The future of power is about power, not about the minutia of which energy storage device will be fitted to cars. Fuel cells are good and fine, but not much use without one hell of a lot of extra electricity production. Hydrogen is expensive to make, store and use. And sure, we could spend a lot of time and money and probably crack those nuts, but the time and money would be much better spent on simply making more electricity.
Move all cars to hydrogen, a product that needs to be made from electricity pulled from the already taxed US grid and you'll have to build a whole hell of a lot more power plants. And the truth is, that NIMBY will largely prevent any new nuclear reactors, pebble bed or other wise, from being built in the US. So to move to fuel cells, we'll have to at least double the existing number of fossil fuel burning stacks. Mostly built out in the countryside, pumping the juice into the cities to make this hydrogen. So all we accomplish by quickly adopting hydrogen fuel cells is moving existing pollution from the cities and into the countryside, remote emissions at it's finest.

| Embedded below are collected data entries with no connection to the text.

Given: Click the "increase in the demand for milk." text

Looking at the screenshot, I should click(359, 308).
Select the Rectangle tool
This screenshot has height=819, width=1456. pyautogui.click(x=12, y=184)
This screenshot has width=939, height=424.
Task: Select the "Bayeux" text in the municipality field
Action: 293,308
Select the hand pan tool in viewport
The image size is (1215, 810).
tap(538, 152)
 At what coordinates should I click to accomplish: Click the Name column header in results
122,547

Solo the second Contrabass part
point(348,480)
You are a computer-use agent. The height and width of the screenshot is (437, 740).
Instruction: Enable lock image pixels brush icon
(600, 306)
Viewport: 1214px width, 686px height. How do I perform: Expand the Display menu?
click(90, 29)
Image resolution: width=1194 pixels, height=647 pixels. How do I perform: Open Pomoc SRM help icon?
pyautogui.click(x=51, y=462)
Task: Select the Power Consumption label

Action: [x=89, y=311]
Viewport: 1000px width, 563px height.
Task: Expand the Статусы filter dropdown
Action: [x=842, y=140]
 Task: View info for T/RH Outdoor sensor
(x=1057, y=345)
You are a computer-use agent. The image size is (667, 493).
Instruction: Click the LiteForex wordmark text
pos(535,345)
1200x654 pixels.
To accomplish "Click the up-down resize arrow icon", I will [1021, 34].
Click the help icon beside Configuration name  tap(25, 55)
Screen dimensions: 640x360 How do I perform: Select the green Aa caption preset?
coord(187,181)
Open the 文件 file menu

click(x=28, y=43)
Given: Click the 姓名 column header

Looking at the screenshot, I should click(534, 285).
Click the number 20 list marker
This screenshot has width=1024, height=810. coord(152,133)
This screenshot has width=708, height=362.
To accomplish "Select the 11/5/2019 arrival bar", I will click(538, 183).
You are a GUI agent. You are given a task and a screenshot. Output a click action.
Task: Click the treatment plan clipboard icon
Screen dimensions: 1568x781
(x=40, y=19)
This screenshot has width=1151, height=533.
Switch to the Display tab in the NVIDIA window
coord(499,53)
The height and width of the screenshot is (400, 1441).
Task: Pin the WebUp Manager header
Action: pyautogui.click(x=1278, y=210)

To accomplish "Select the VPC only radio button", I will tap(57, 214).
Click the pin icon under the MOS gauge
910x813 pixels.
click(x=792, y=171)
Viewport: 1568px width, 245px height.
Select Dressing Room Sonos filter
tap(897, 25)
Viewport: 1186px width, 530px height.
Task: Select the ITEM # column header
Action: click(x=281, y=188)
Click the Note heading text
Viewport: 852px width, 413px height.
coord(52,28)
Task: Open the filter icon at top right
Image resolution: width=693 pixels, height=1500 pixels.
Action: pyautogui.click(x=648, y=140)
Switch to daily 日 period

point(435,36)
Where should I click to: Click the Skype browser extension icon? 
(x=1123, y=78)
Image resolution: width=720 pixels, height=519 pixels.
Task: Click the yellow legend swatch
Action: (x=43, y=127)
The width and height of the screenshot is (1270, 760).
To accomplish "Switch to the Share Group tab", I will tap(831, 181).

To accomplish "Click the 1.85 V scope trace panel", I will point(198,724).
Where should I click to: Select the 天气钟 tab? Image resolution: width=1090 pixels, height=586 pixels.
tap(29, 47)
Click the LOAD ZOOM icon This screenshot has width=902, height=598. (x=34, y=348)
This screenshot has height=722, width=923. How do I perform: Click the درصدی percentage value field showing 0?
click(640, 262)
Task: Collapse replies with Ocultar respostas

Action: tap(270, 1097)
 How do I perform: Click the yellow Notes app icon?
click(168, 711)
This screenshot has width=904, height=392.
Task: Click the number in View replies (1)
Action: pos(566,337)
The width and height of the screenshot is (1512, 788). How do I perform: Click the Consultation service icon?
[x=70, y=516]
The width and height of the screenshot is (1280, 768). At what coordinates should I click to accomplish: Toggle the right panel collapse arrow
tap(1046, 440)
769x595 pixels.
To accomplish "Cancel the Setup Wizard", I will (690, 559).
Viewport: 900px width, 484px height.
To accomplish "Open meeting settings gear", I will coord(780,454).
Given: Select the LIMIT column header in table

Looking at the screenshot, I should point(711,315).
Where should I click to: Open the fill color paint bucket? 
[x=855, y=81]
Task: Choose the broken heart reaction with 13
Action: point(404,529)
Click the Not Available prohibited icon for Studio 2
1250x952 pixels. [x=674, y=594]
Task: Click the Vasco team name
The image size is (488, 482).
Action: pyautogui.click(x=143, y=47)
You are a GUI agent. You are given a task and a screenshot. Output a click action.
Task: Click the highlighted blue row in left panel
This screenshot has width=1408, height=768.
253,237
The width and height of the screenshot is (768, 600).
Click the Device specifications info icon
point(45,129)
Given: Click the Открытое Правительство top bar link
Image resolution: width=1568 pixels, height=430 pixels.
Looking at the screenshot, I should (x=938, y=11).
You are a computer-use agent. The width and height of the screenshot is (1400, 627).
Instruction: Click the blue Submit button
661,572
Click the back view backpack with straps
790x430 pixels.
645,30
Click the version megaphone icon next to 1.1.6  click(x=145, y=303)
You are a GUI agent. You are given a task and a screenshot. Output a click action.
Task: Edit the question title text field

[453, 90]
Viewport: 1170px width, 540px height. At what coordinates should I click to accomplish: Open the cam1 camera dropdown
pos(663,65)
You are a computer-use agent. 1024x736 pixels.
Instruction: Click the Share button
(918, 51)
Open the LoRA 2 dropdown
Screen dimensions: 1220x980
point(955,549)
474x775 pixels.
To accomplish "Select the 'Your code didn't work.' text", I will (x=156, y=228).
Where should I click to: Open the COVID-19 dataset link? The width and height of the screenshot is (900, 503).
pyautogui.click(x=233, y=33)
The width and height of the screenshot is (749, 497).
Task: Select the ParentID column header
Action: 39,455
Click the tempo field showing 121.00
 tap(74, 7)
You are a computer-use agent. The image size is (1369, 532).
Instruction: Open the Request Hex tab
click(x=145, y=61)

The author suggests spending 100 billion on fuel cells, a complete waste in my mind. However, I have long suggested spending that sort of cash on fusion power research. Because once you crack the fusion nut, the little matters of localized power storage for automobiles will mostly solve themselves. If electricity is as cheap as air and doesn't pollute, who's going to want to pay for petrochemicals? Sure, fusion may not be quite that cheap, but compared on an environmental cost and given the benefits of near total energy self sufficiency, fusion would be so very much more beneficial.
Solve the power problem and the free market will figure out the best way to get that power into cars.